Dans ses remarques faites à l’audience, et signalées par l’agence d’information égyptienne MENA, le juge semblait avoir adopté une ligne dure à l’égard des accusés en déclarant, « Le sang de ceux qui ont été tués n’aura pas été versé en vain. » Mais il a ensuite ordonné leur mise en liberté sous caution en attendant le procès qui se tiendra le 15 septembre, et les a placés sous la protection du conseil militaire au pouvoir.

Les familles des victimes, présentes dans la salle d’audience, ont explosé de colère, attaquant les agents de sûreté et essayant de s’introduire dans le bureau du juge pour être ensuite refoulées par les soldats. Puis, elles ont défilé sur la principale autoroute reliant Le Caire à Suez qu’elles ont bloquée pendant plusieurs heures et ont été rejointes par des conducteurs de poids lourds et des habitants de Suez.

Pour finir, la foule a poursuivi son chemin vers Suez où elle a occupé la place Arbein dans le centre ville, bloquant la circulation et scandant des slogans tels « A bas la junte militaire », à l’adresse des successeurs de Moubarak au Conseil Suprême des forces armées (SCAF) qui est au pouvoir. Une manifestation identique a débuté à Alexandrie, deuxième plus grande ville d’Egypte, où des manifestants ont défilé le long de la Corniche et occupé une importante mosquée.

Un porte-parole du ministère public a dit qu’un effort serait fait mercredi pour convaincre la cour d’invalider sa décision et de remettre les policiers en prison mais les manifestants à Suez n’ont pas été apaisés et ont promis de poursuivre toute la semaine leur occupation de la place Arbein. Mardi matin, les manifestants ont combattu une attaque violente d’une bande de gros bras pro-régime armés d’épées et de gourdins.

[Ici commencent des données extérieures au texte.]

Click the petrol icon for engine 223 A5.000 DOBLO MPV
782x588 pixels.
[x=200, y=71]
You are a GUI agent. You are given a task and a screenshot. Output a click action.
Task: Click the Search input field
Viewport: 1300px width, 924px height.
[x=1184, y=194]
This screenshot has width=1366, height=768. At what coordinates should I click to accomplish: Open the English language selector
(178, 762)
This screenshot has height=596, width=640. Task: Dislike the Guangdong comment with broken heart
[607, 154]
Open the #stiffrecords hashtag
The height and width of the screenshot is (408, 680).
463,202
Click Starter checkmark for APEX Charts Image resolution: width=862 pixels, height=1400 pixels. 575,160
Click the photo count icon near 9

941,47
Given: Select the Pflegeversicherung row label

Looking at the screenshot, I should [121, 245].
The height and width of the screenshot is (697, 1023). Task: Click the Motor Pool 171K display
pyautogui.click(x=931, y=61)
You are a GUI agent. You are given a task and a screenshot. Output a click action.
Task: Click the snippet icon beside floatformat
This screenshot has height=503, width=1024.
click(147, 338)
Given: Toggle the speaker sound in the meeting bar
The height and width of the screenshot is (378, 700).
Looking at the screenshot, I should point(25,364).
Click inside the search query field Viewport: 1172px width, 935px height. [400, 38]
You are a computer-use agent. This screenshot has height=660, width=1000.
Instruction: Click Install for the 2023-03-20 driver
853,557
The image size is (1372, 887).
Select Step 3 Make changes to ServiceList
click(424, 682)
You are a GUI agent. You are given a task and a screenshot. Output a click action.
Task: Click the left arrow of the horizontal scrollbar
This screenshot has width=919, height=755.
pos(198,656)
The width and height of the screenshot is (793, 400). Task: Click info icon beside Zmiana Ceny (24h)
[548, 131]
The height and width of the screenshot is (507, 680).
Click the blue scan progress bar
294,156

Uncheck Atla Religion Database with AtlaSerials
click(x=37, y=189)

Dans la période précédant les manifestations prévues vendredi sur la place Tahrir, et qui devraient être les plus importantes depuis l’éviction de Moubarak, la libération provocatrice de la police à Suez ne fera qu’attiser la colère populaire dans le pays.

Sit-in au Caire

Durant les jours qui ont précédé les protestations du 8 juillet la tension s’est accrue au Caire. La place Tahrir est elle-même occupée depuis le 28 juin et les affrontements entre la police et les familles des personnes tuées durant le mouvement anti-Moubarak ont déclenché une vague de répression policière lors de laquelle plus de 1.000 personnes ont été blessées. (Voir : Egyptian military carries out bloody crackdown on protests)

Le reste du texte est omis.